WHAT THE TASK ASKS:
Write the entries below out again exactly, but skip the pictures.

ENTRIES SUPPLIED:
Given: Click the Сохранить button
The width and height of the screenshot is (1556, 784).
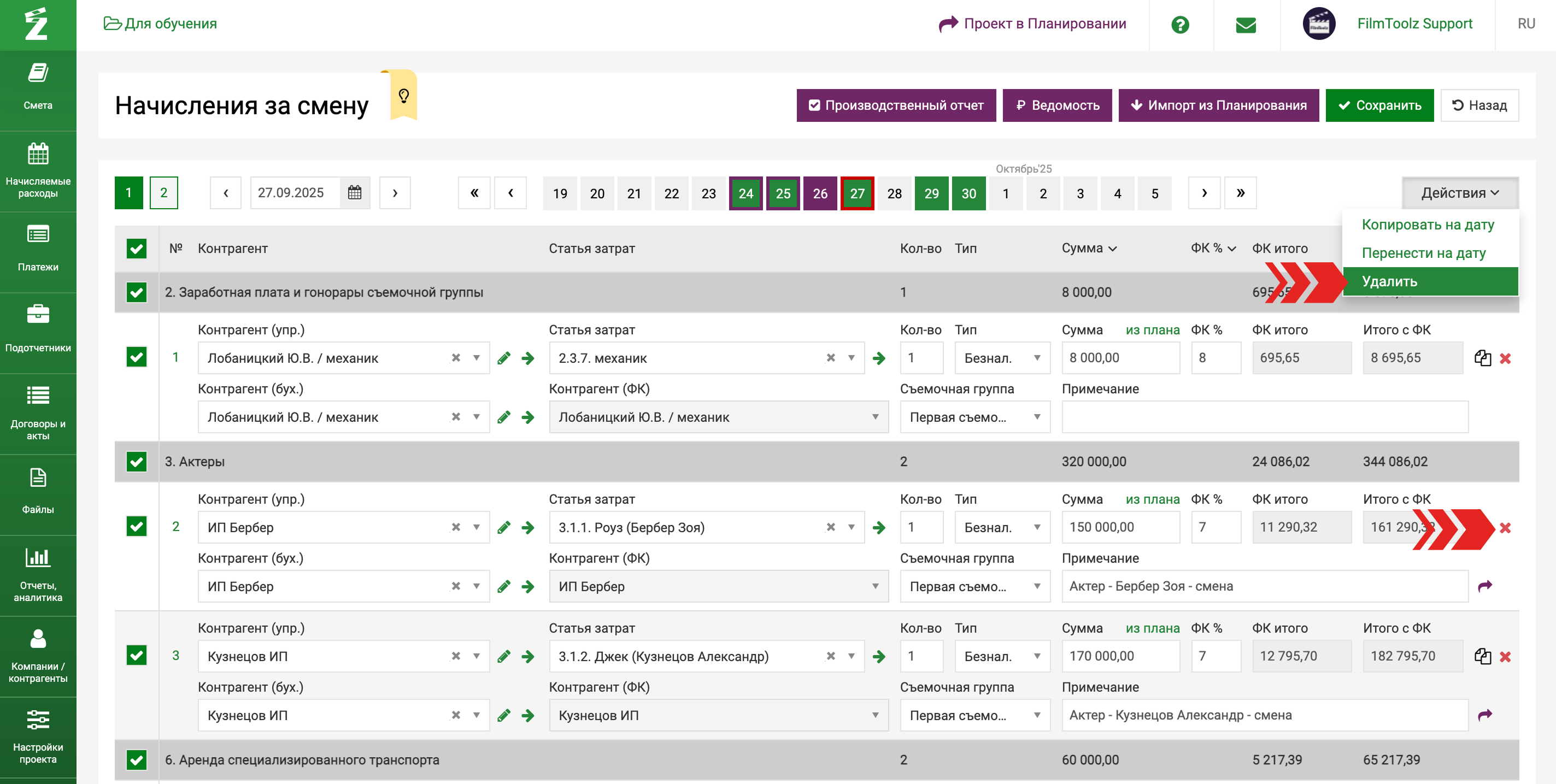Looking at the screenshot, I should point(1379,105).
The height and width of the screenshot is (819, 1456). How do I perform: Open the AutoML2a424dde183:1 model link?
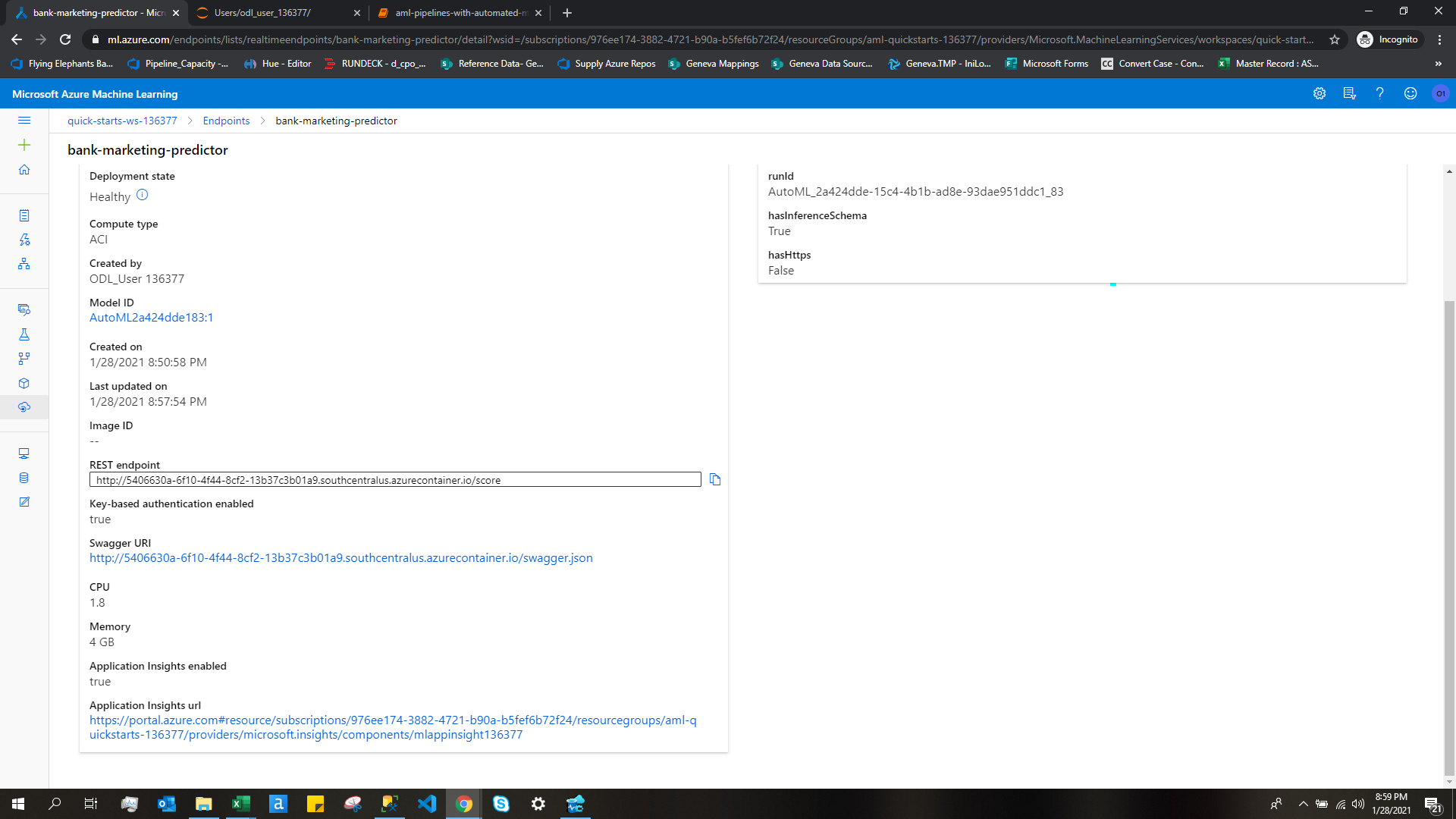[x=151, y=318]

ANSWER BOX:
Given: Click the Сохранить button
The width and height of the screenshot is (1556, 784).
Looking at the screenshot, I should point(1379,105).
The height and width of the screenshot is (819, 1456). How do I perform: Open the AutoML2a424dde183:1 model link?
[x=151, y=318]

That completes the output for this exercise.